The outputs of all heads are concatenated and linearly projected:
[
\text{MultiHead}(Q,K,V) = \text{Concat}(\text{head}_1, ..., \text{head}_h)W_O
]
where each head ( i = \text{Attention}(QW_i^Q, KW_i^K, VW_i^V) ).

---

### Positional Encoding

Since the Transformer has no recurrence, it needs to know **token order**.

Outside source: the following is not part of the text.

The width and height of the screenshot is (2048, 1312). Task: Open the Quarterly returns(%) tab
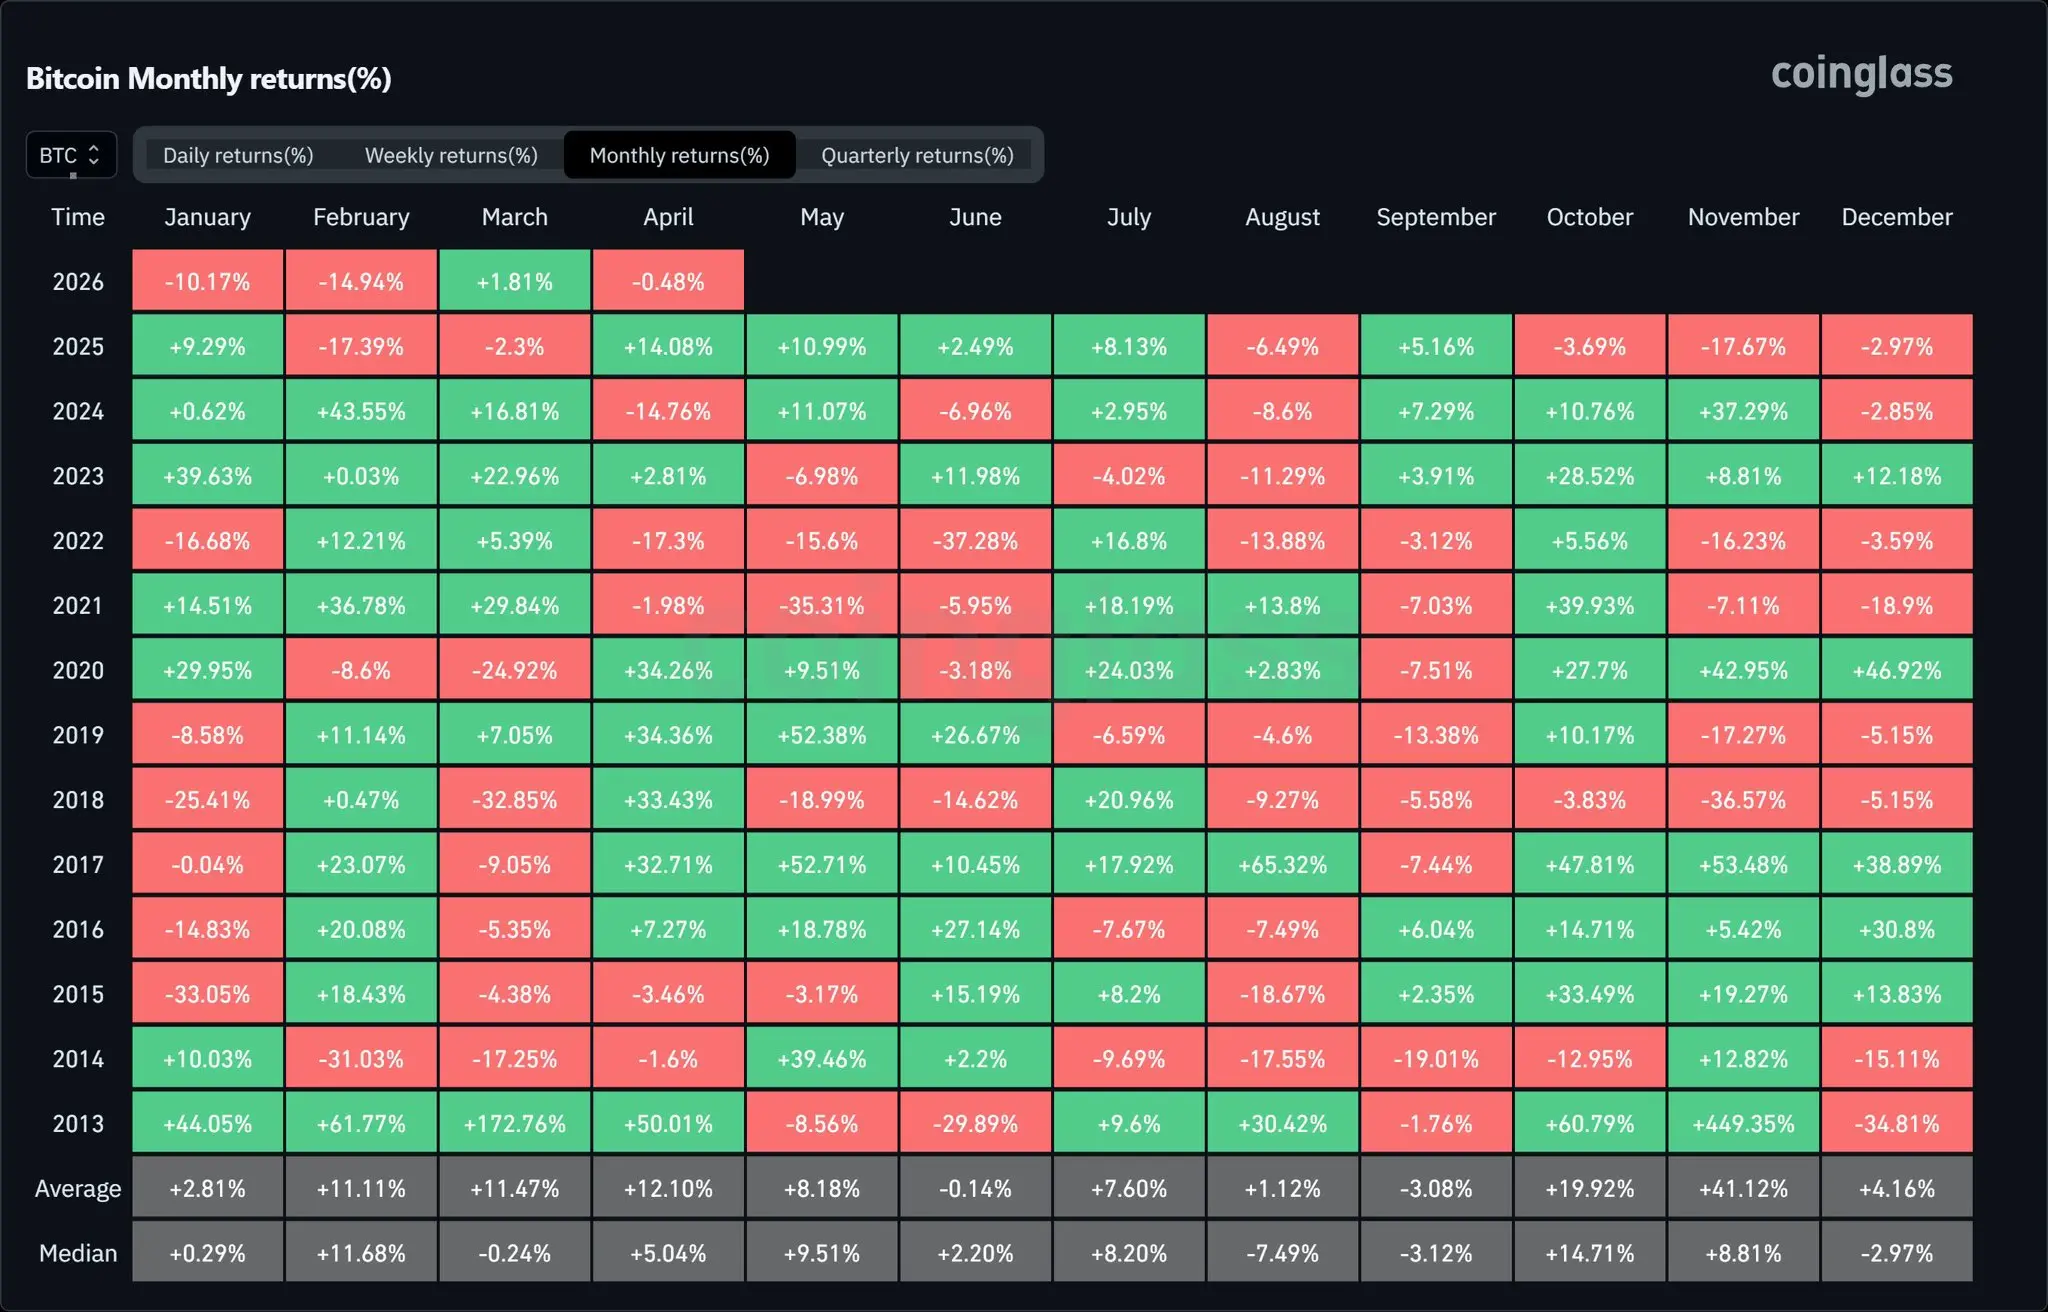917,155
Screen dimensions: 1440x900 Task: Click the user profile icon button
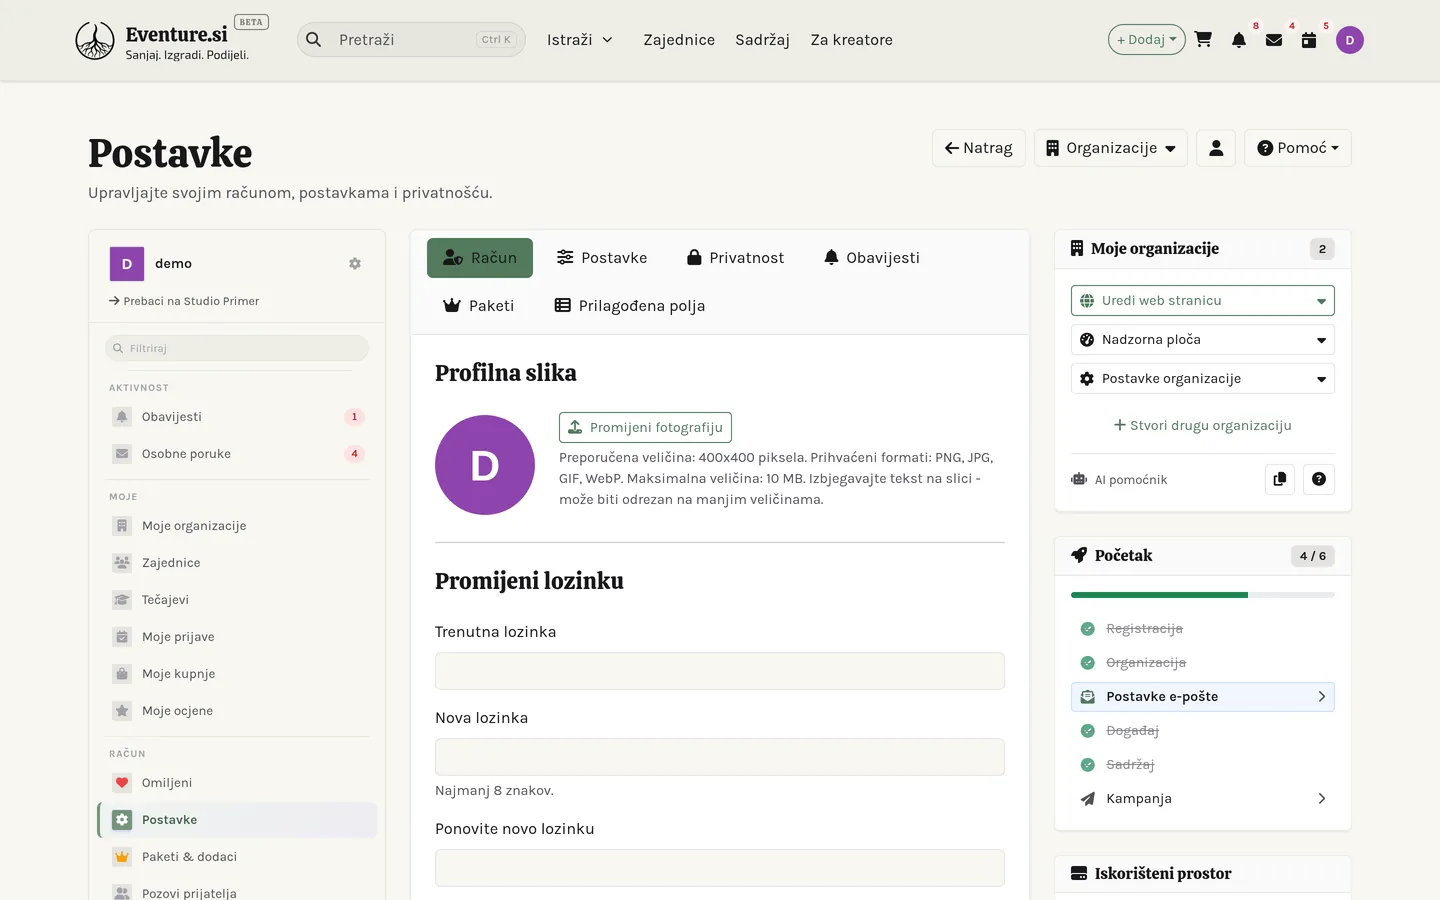click(x=1216, y=148)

A **positional encoding** is added to the input embeddings:
[
PE_{(pos, 2i)} = \sin!\left(\frac{pos}{10000^{2i/d_{model}}}\right), \quad
PE_{(pos, 2i+1)} = \cos!\left(\frac{pos}{10000^{2i/d_{model}}}\right)
]

These sinusoidal patterns allow the model to infer both **absolute** and **relative** positions of tokens.

---

### Feed-Forward Network (FFN)

Each token is independently passed through:
[
\text{FFN}(x) = \max(0, xW_1 + b_1)W_2 + b_2
]

It provides **non-linearity** and helps mix information within each token representation.

---

## Residual Connection + Layer Normalization

Each sub-layer output is:

[
\text{Output} = \text{LayerNorm}(x + \text{Sublayer}(x))
]
This stabilizes training and helps gradient flow through deep networks (solving vanishing gradient problems).

---

### Training and Objective

Transformers are trained to **predict the next token** (autoregressive training) using **cross-entropy loss**:
[
L = -\sum_{t} \log P(y_t | y_{<t}, x)
]

---

### Advantages

| **Aspect**         | **Transformer**              | **RNN/LSTM**      |
| ------------------ | ---------------------------- | ----------------- |
| Parallelization    | Fully parallel               | Sequential        |
| Long-range context | Excellent                    | Weak              |
| Training speed     | Fast (GPU-optimized)         | Slow              |
| Interpretability   | Attention maps interpretable | Hard to visualize |

---

### Variants of Transformers

| **Model**                    | **Type**        | **Application**                                 |
| ---------------------------- | --------------- | ----------------------------------------------- |
| **BERT**                     | Encoder-only    | Text understanding (classification, QA)         |
| **GPT**                      | Decoder-only    | Text generation                                 |
| **T5 / BART**                | Encoder–Decoder | Text-to-text tasks (translation, summarization) |
| **Vision Transformer (ViT)** | Encoder-only    | Image classification                            |
| **Perceiver / AudioLM**      | Multimodal      | Audio, video, text fusion                       |

---

### Intuitive Analogy

Think of **attention** as a "spotlight" in a text:

* When the model reads a word like “bank,” it scans the whole sentence (“river bank” vs “money bank”) to find which context is most relevant.
* The attention mechanism lets it focus on the right context dynamically.

---

**Summary**

| **Component**                       | **Function**                               |
| ----------------------------------- | ------------------------------------------ |
| **Embedding + Positional Encoding** | Represent tokens and their positions       |
| **Self-Attention**                  | Capture relationships between tokens       |
| **Multi-Head Attention**            | Look at multiple relationships in parallel |
| **Feed-Forward Network**            | Nonlinear transformation for each token    |
| **Residual + LayerNorm**            | Stabilize and speed up training            |
| **Encoder–Decoder**                 | Map input sequence to output sequence      |

---

In short, **Transformers revolutionized deep learning** by removing recurrence and convolution entirely, replacing them with **attention mechanisms** that enable massive parallelization and long-context understanding — the foundation of models like **BERT**, **GPT**, and **T5**.